→ EXERCISE GOAL:
Write out exactly the lines from the one holding "This screenshot has height=736, width=1008." to the last line of the entries, both ends included and nothing else, without the pictures.

→ DATA:
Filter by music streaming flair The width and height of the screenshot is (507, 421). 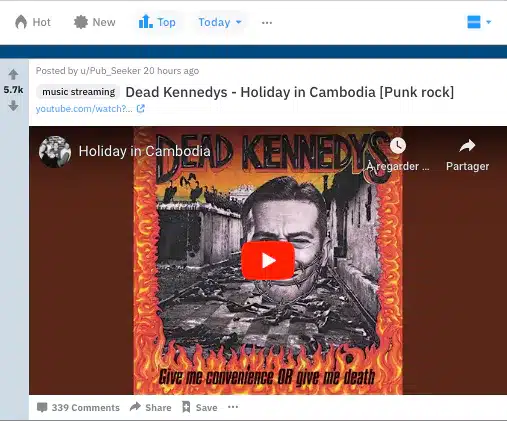coord(78,92)
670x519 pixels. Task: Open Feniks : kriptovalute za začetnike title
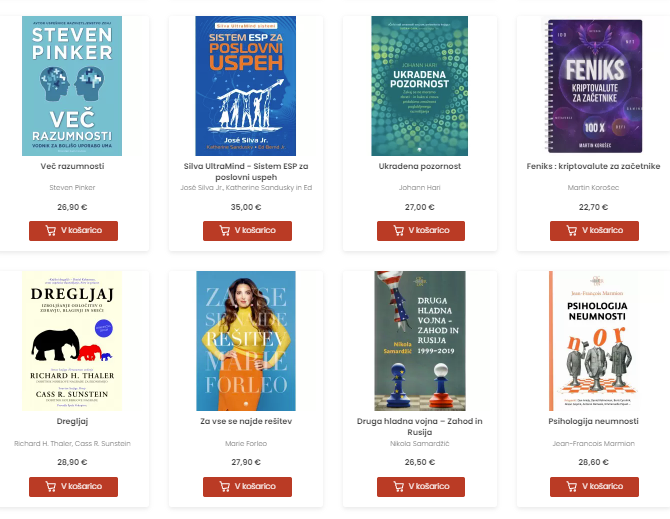(593, 166)
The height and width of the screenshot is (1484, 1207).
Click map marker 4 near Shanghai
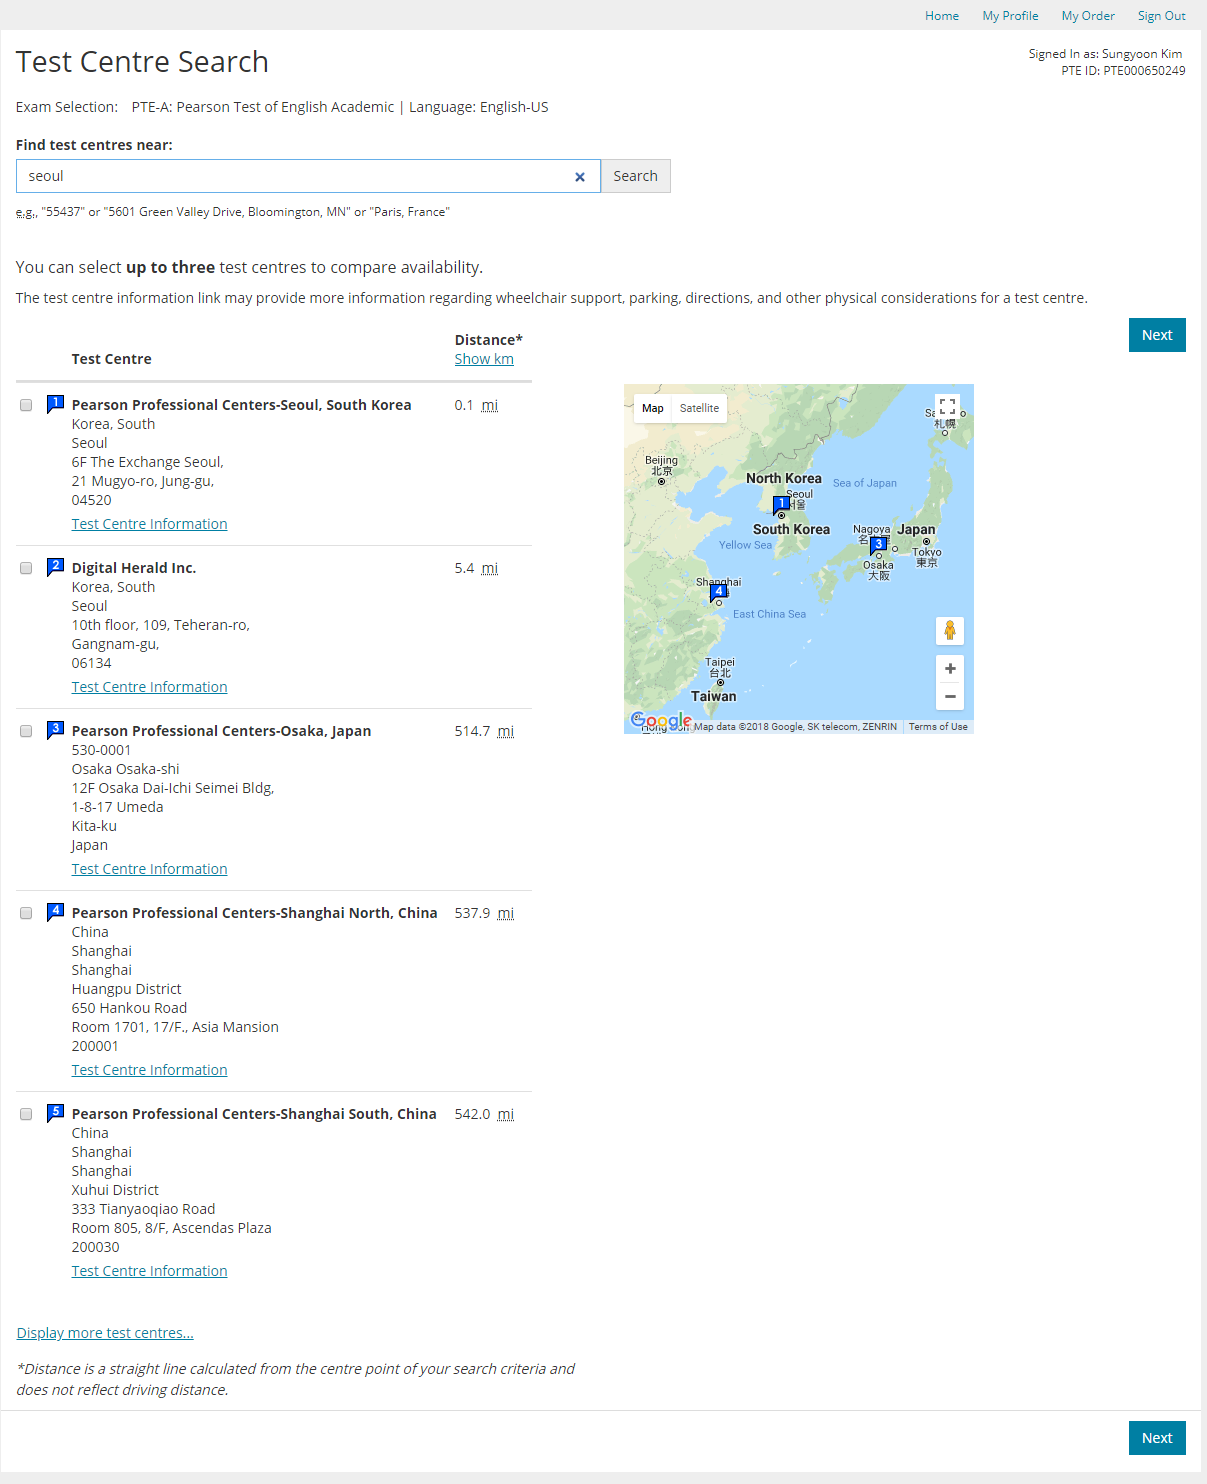tap(718, 592)
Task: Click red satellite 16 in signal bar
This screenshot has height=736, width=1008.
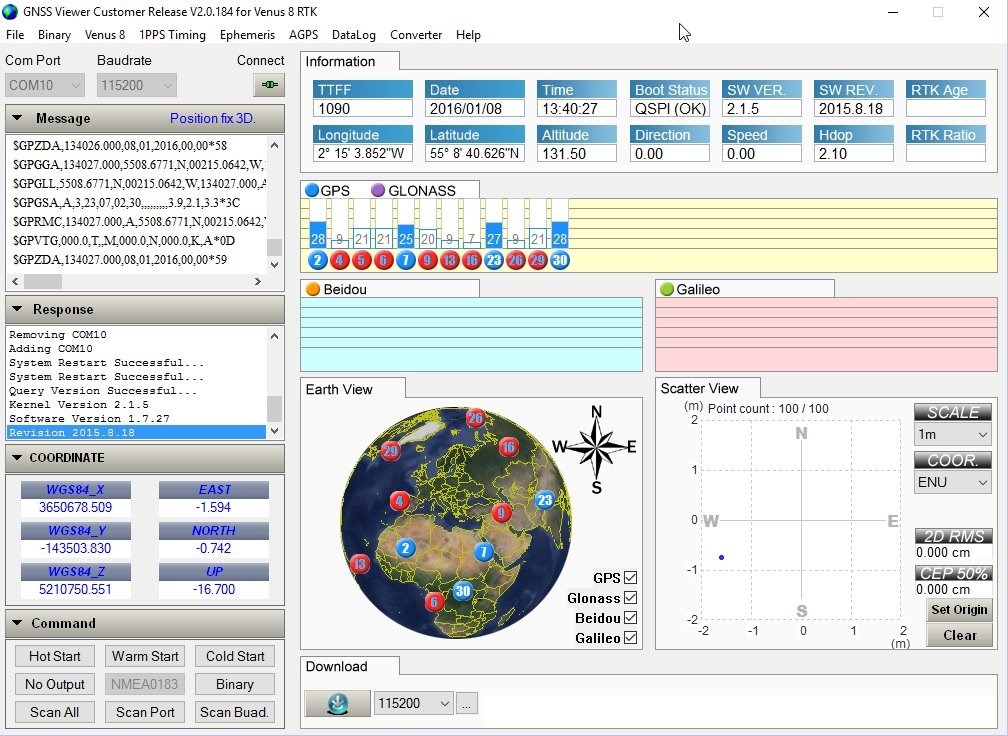Action: coord(471,260)
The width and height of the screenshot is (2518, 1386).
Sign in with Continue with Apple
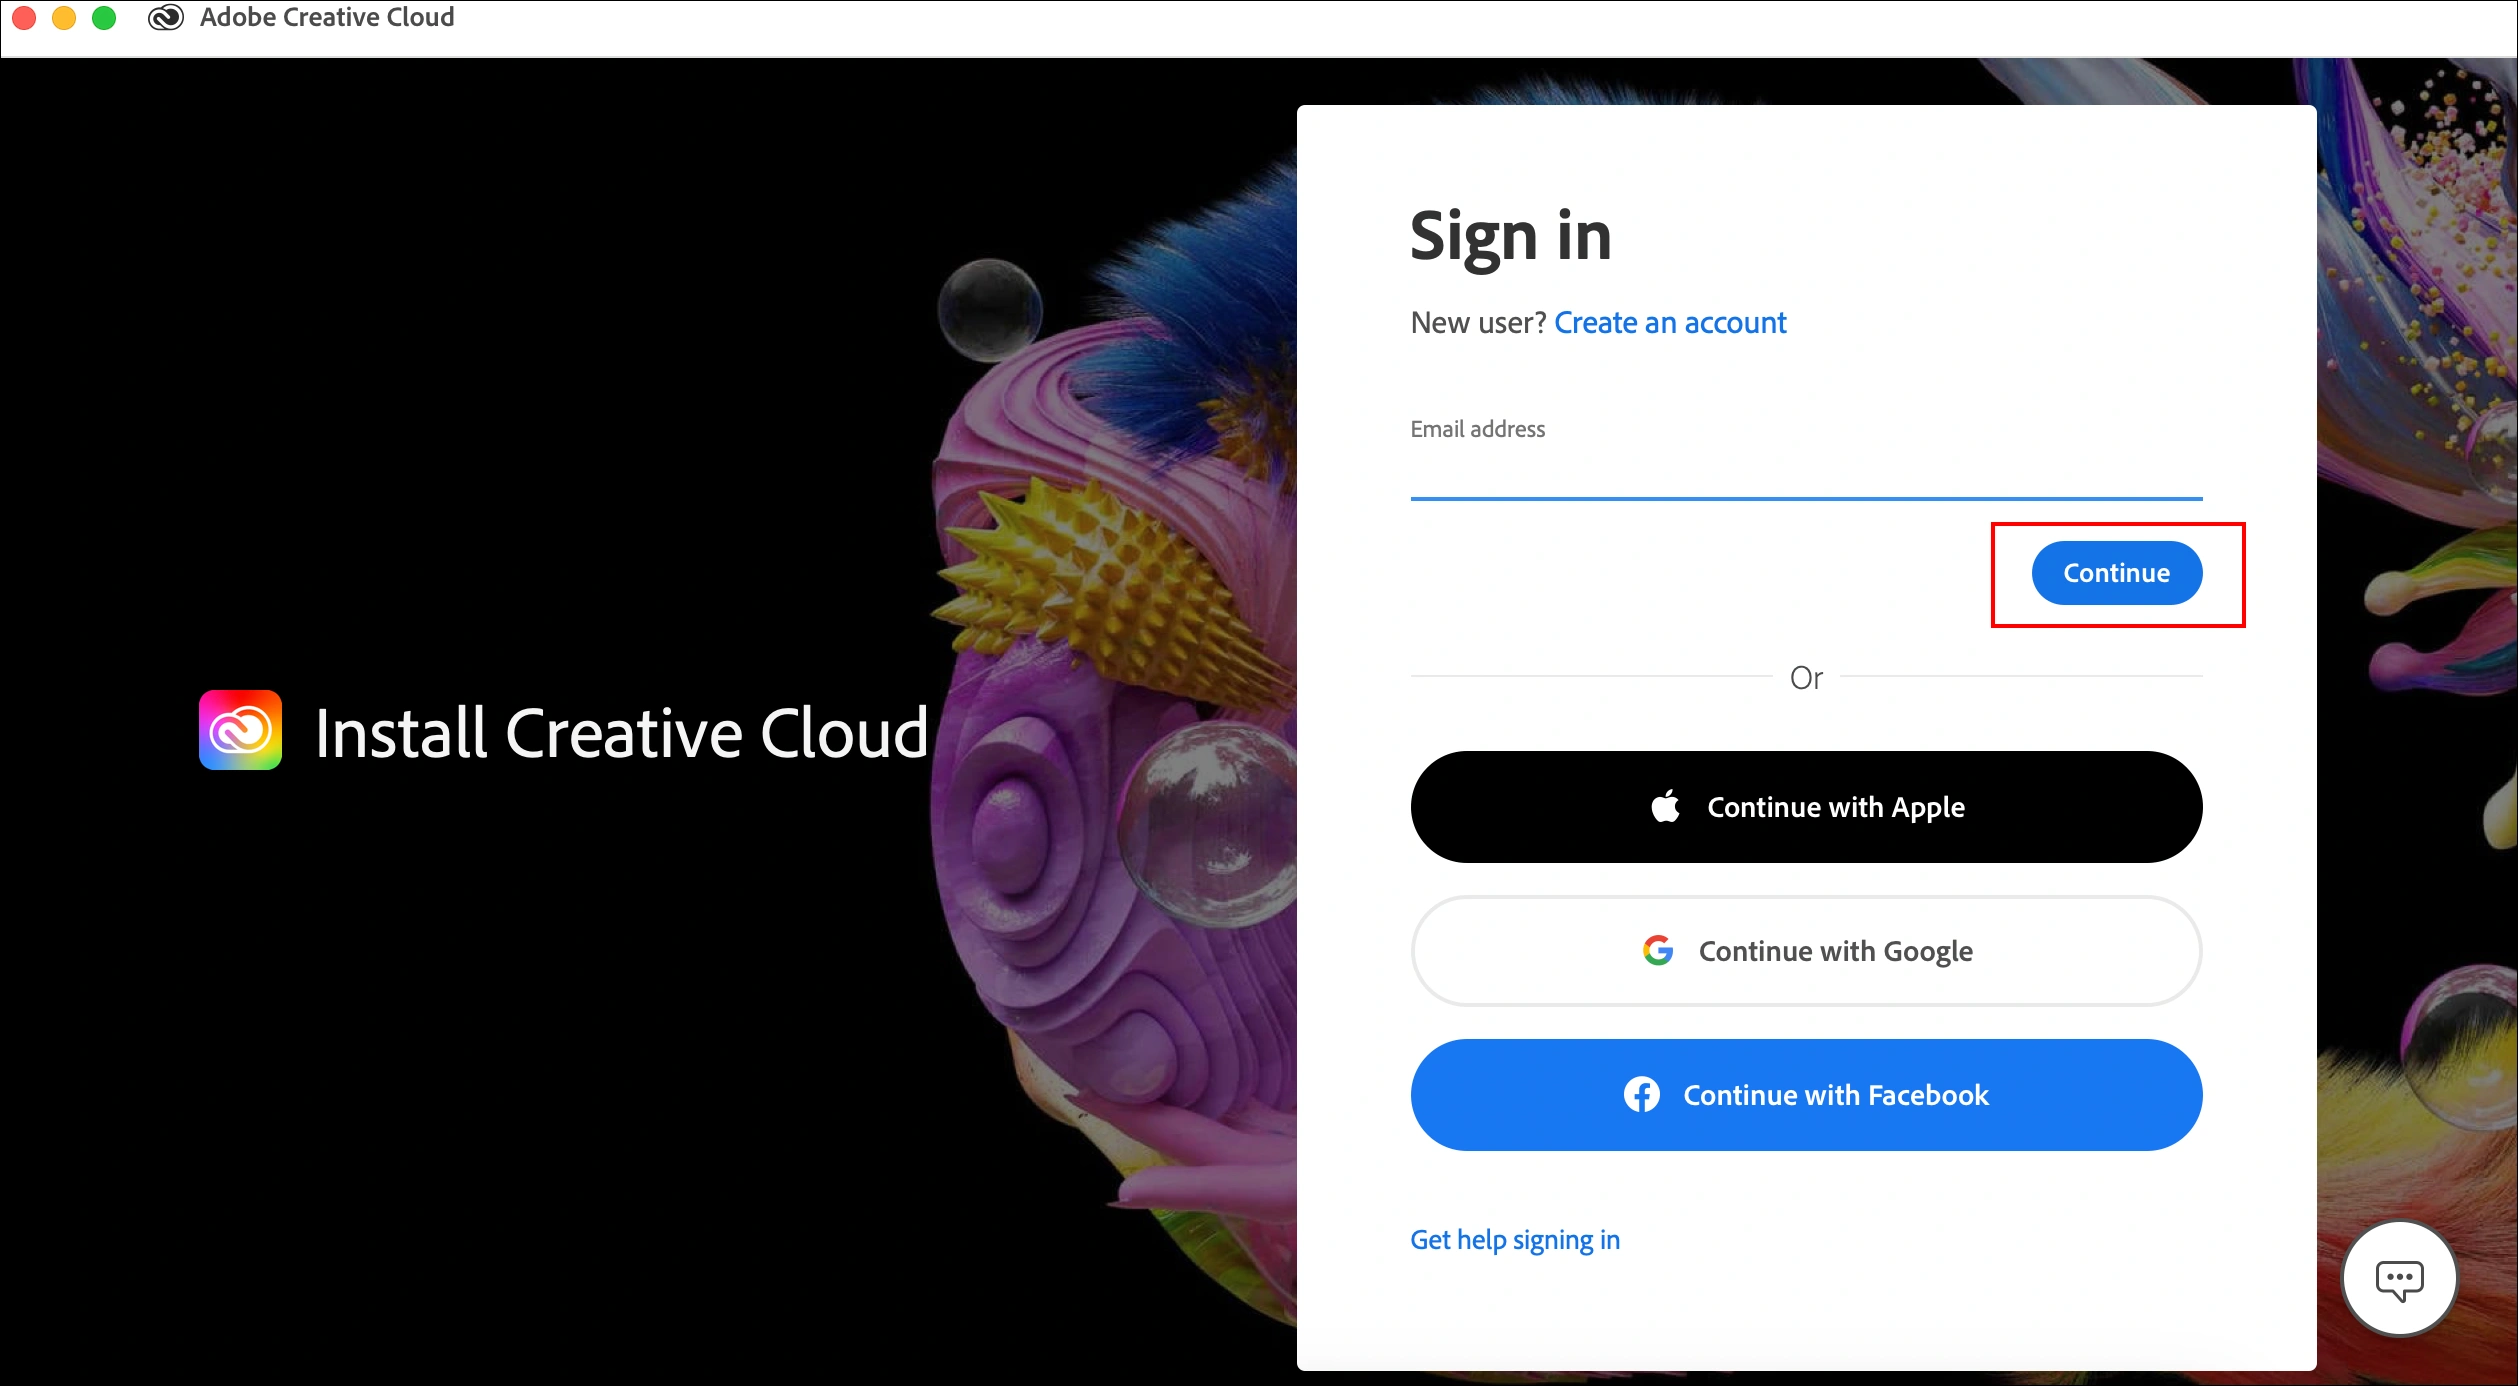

→ YOUR SOLUTION:
This screenshot has height=736, width=1008.
Action: coord(471,260)
The width and height of the screenshot is (2518, 1386).
Sign in with Continue with Apple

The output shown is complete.